Echo the data verbatim, from the line containing "Click the bookmark" through the last line of the data, both included.

Rows on where targets show up:
--------------------------------

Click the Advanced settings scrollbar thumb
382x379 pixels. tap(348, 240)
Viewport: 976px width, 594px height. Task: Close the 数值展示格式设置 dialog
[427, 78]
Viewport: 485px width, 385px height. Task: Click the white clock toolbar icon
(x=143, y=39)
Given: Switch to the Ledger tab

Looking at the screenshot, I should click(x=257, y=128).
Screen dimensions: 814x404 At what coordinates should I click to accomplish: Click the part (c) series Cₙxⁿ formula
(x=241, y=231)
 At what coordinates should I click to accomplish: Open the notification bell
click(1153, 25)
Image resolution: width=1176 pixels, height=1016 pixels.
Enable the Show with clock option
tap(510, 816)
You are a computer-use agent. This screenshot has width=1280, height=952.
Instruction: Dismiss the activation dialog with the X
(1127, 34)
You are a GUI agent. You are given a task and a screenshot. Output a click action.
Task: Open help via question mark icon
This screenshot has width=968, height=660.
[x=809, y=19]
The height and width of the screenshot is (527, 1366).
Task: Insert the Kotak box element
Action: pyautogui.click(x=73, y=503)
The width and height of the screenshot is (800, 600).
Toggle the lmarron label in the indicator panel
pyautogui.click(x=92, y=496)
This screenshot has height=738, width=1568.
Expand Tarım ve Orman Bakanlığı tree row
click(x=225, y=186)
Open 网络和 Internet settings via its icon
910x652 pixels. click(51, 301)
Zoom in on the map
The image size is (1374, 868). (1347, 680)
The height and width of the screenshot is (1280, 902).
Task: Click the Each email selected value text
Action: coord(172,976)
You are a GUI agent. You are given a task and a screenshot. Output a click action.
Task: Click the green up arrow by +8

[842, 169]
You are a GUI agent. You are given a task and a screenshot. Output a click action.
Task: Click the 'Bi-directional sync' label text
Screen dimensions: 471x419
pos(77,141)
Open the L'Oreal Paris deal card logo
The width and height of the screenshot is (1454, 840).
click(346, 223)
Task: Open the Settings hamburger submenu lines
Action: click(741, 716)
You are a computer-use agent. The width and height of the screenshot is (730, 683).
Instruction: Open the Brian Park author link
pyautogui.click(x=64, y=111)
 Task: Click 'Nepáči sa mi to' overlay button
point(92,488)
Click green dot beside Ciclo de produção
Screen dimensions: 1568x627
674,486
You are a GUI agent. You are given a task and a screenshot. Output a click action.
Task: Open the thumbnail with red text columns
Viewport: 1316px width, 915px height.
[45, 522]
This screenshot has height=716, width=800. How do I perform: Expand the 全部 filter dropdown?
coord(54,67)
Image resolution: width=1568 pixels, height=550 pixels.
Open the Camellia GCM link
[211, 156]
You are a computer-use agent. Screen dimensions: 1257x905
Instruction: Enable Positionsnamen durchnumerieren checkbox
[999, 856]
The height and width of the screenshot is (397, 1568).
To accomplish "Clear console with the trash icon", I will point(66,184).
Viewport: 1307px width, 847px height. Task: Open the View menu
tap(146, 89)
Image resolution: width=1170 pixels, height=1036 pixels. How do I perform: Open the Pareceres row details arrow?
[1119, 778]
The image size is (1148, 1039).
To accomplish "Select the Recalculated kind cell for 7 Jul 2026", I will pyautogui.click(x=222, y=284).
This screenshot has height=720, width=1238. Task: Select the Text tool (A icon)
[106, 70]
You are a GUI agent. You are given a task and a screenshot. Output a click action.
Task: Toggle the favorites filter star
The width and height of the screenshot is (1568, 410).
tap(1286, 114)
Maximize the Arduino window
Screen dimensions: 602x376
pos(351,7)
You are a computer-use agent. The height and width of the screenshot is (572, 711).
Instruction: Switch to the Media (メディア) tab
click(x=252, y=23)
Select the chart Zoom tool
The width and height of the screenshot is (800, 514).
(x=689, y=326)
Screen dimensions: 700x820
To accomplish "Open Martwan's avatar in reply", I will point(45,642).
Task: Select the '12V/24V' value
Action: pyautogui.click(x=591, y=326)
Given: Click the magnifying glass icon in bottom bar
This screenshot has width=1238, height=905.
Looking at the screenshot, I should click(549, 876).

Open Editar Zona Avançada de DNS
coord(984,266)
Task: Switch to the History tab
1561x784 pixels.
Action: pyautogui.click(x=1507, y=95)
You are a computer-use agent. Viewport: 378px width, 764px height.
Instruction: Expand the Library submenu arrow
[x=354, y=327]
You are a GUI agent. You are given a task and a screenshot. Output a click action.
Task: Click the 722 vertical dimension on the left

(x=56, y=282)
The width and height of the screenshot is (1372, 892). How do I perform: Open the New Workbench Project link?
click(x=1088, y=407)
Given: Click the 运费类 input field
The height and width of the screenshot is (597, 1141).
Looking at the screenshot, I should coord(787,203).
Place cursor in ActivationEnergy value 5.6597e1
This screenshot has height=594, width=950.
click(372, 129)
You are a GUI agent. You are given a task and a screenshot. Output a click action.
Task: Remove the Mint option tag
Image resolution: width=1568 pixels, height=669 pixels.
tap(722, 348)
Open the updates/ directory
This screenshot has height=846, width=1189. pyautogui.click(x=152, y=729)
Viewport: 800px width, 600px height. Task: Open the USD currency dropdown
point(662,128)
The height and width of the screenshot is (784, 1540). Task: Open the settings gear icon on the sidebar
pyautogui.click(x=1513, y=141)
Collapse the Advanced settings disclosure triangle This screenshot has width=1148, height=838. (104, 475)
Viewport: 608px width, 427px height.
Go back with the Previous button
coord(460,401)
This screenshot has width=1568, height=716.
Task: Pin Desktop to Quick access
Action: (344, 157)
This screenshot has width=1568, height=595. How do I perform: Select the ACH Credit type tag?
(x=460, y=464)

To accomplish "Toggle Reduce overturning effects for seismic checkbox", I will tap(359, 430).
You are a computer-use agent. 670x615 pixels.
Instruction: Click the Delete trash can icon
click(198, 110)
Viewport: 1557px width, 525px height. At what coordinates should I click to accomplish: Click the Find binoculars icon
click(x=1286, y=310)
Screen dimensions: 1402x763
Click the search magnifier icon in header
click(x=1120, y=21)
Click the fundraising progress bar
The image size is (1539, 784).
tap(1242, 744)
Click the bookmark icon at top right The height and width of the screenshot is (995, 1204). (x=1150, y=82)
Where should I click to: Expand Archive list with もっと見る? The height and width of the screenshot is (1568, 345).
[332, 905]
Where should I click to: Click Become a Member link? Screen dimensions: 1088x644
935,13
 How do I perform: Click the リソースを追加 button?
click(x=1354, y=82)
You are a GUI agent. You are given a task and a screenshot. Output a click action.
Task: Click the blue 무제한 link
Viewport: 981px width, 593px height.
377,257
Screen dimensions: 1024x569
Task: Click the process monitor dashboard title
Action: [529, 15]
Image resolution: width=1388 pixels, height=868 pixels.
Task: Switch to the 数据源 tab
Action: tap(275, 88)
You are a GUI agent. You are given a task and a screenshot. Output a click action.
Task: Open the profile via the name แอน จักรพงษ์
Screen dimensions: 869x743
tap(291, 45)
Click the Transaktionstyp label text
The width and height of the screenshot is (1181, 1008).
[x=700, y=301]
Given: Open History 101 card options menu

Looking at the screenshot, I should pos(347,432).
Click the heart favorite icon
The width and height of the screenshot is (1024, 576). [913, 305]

--------------------------------

(Reply):
Click the bookmark icon at top right The height and width of the screenshot is (995, 1204). (x=1150, y=82)
Where should I click to: Expand Archive list with もっと見る? The height and width of the screenshot is (1568, 345).
[332, 905]
Where should I click to: Click Become a Member link? Screen dimensions: 1088x644
935,13
 How do I perform: Click the リソースを追加 button?
click(x=1354, y=82)
You are a GUI agent. You are given a task and a screenshot. Output a click action.
Task: Click the blue 무제한 link
Viewport: 981px width, 593px height.
377,257
Screen dimensions: 1024x569
Task: Click the process monitor dashboard title
Action: [529, 15]
Image resolution: width=1388 pixels, height=868 pixels.
Task: Switch to the 数据源 tab
Action: tap(275, 88)
You are a GUI agent. You are given a task and a screenshot. Output a click action.
Task: Open the profile via the name แอน จักรพงษ์
Screen dimensions: 869x743
tap(291, 45)
Click the Transaktionstyp label text
The width and height of the screenshot is (1181, 1008).
[x=700, y=301]
Given: Open History 101 card options menu

Looking at the screenshot, I should pos(347,432).
Click the heart favorite icon
The width and height of the screenshot is (1024, 576). [913, 305]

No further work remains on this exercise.